Wolfsburg. „Bäder gehören für uns Sozialdemokraten zur Daseins- und Gesundheitsvorsorge, deshalb sind uns unsere Wolfsburger Bäder jeden Cent wert

Sabah Enversen

 

Wolfsburg. „Bäder gehören für uns Sozialdemokraten zur Daseins- und Gesundheitsvorsorge, deshalb sind uns unsere Wolfsburger Bäder jeden Cent wert. Nicht nur, dass ein Besuch der Bäder die Lebensqualität unserer Bürger steigert. Schwimmen ist sehr gesund.

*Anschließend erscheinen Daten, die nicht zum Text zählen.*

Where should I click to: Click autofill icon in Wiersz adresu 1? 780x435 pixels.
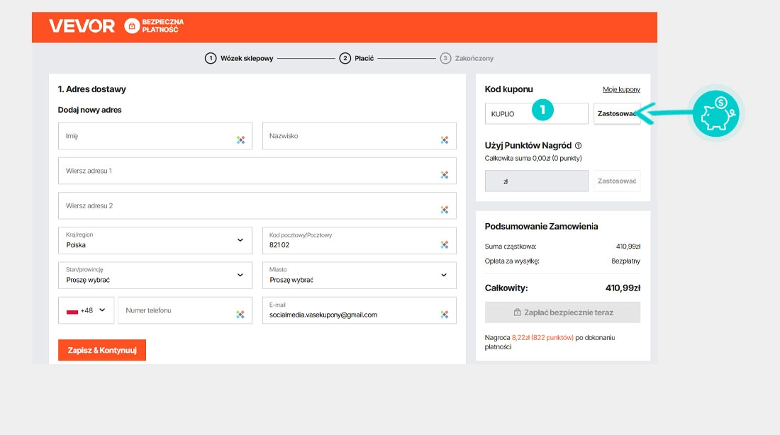445,175
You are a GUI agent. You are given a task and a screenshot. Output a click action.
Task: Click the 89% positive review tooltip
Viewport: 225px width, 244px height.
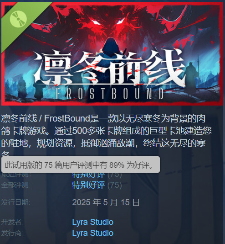click(81, 164)
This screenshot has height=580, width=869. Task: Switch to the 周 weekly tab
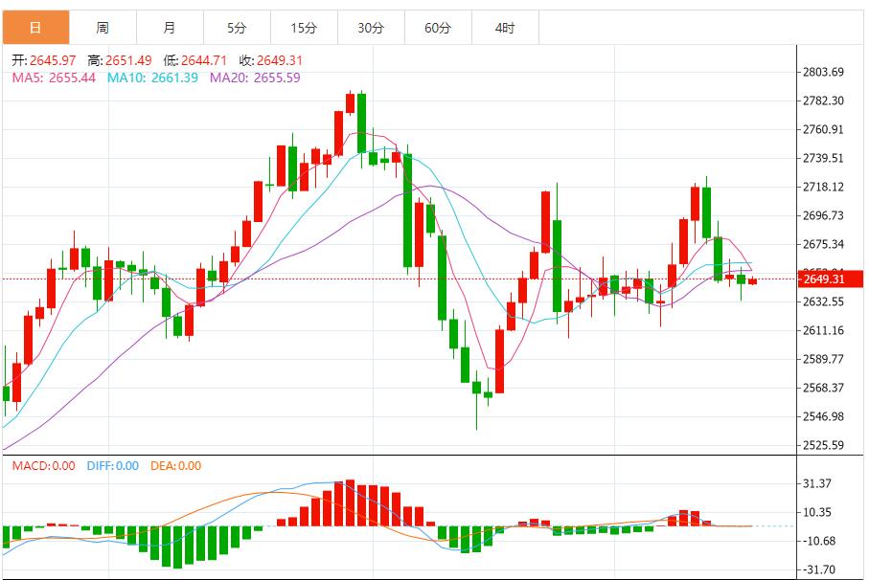click(103, 28)
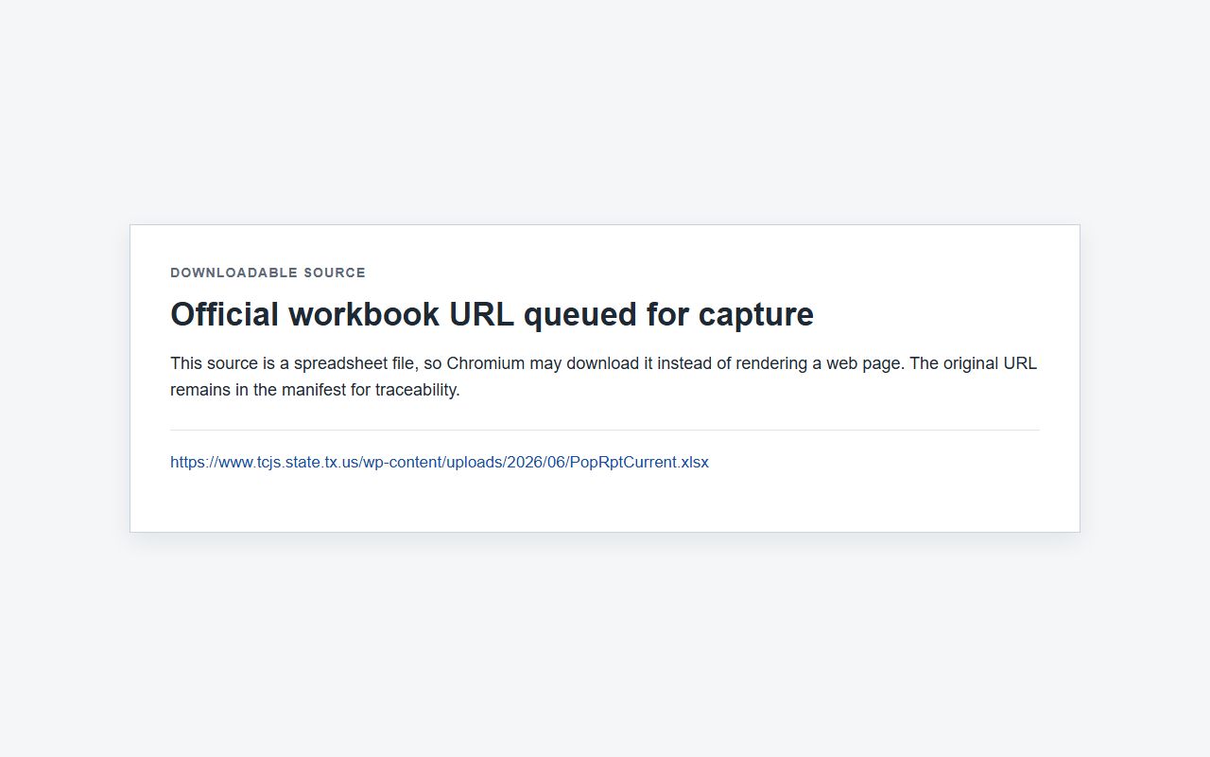Click the word "Chromium" in the description

point(485,363)
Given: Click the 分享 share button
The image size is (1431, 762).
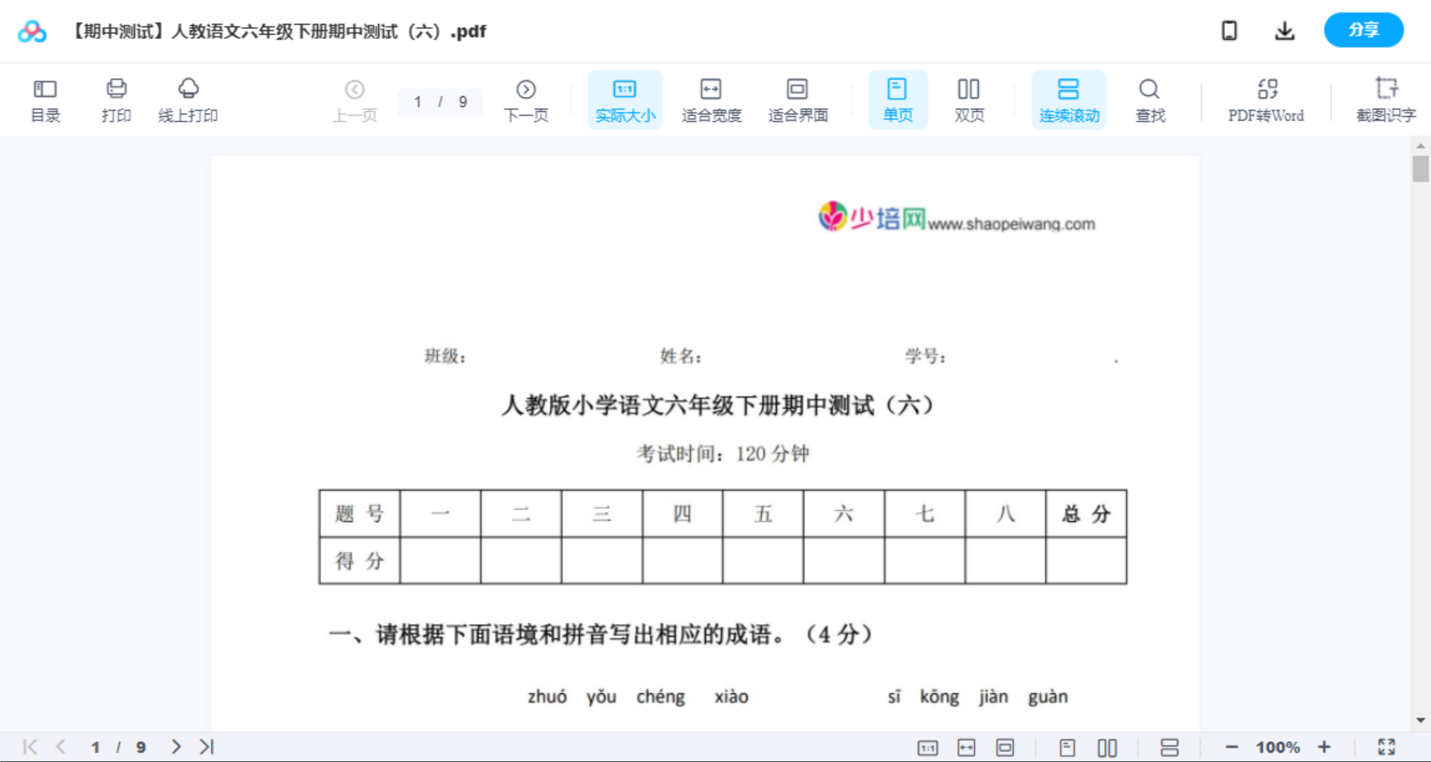Looking at the screenshot, I should pyautogui.click(x=1363, y=30).
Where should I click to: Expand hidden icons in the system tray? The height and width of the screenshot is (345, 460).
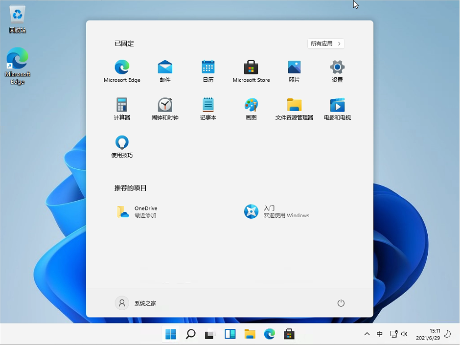tap(367, 334)
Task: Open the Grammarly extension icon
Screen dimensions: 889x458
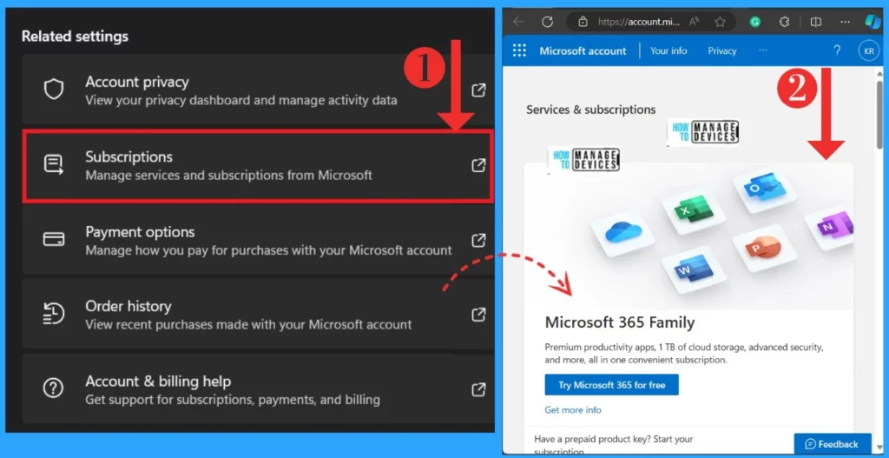Action: [x=755, y=22]
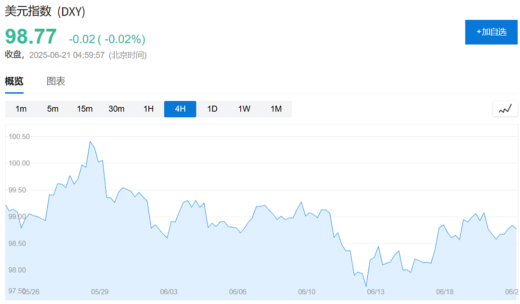Select the 5m timeframe

[53, 109]
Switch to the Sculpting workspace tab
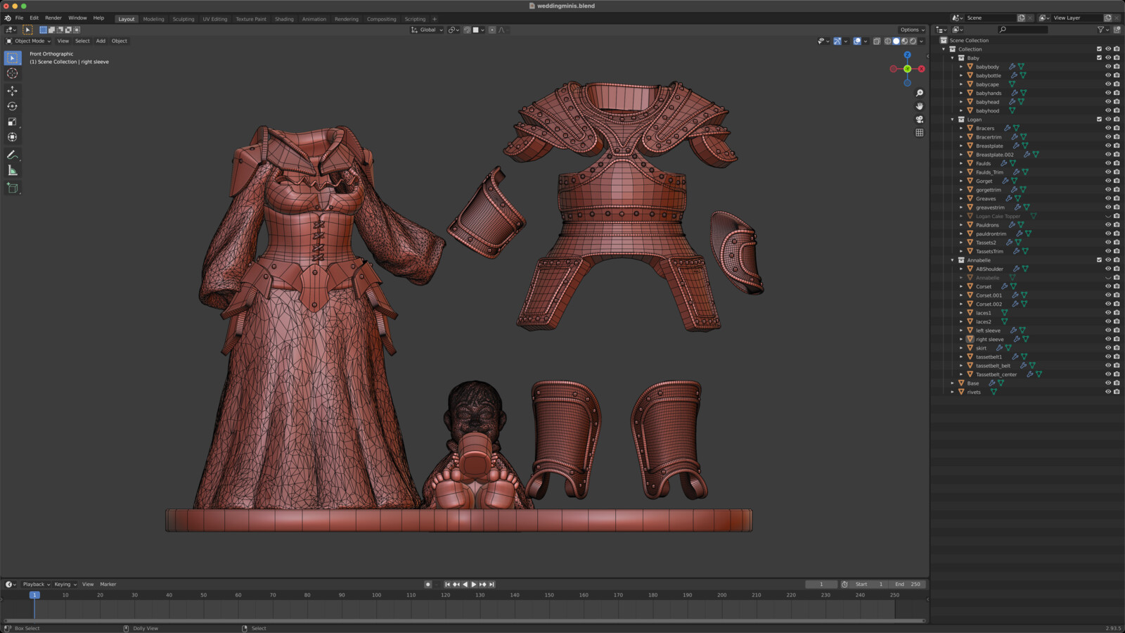1125x633 pixels. [183, 19]
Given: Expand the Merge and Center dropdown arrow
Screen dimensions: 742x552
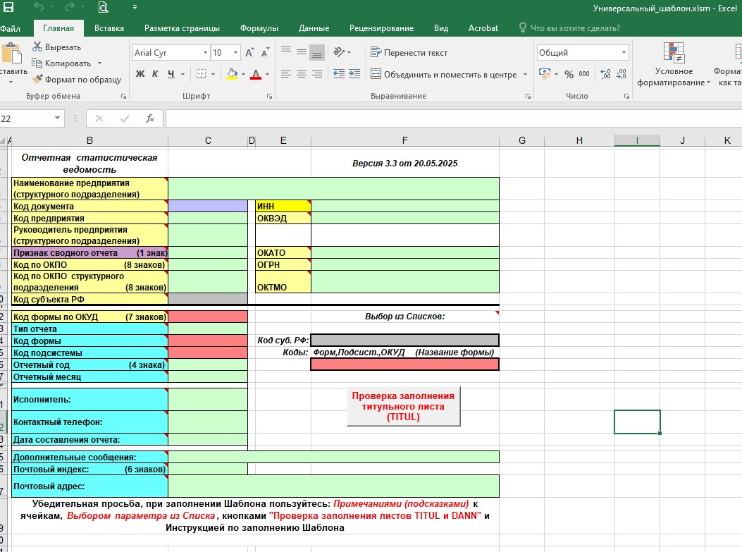Looking at the screenshot, I should click(x=525, y=75).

Deshalb dient ein Bad-Besuch auch der Gesunderhaltung“, sagt SPD-Ratsherr Sabah Enversen.

 

Ingolf Viereck

„Wir  können stolz darauf sein, Norddeutschlands größtes Familien- und Freizeitbad zu haben sowie im Sommer gleich zwei Freibäder.  Das Hallenbad Sandkamp kommt nach seiner Komplettsanierung noch dazu. Und nicht zu vergessen das Lehrschwimmbecken in Heiligendorf. Schon heute reichen die Zeiten und Bahnen kaum aus, um Kitas, Schulen und Vereinen alle Belegungswünsche zu erfüllen. Bei den Bädern wird in der VW-Stadt kein Rotstift angesetzt. In vielen anderen Städten und Gemeinden mussten Hallen- und Freibäder bereits ganz geschlossen werden, weil Sanierungs- und Betriebskosten nicht mehr getragen werden konnten“, betont stellvertretender Sportausschuss-Vorsitzender Ingolf Viereck.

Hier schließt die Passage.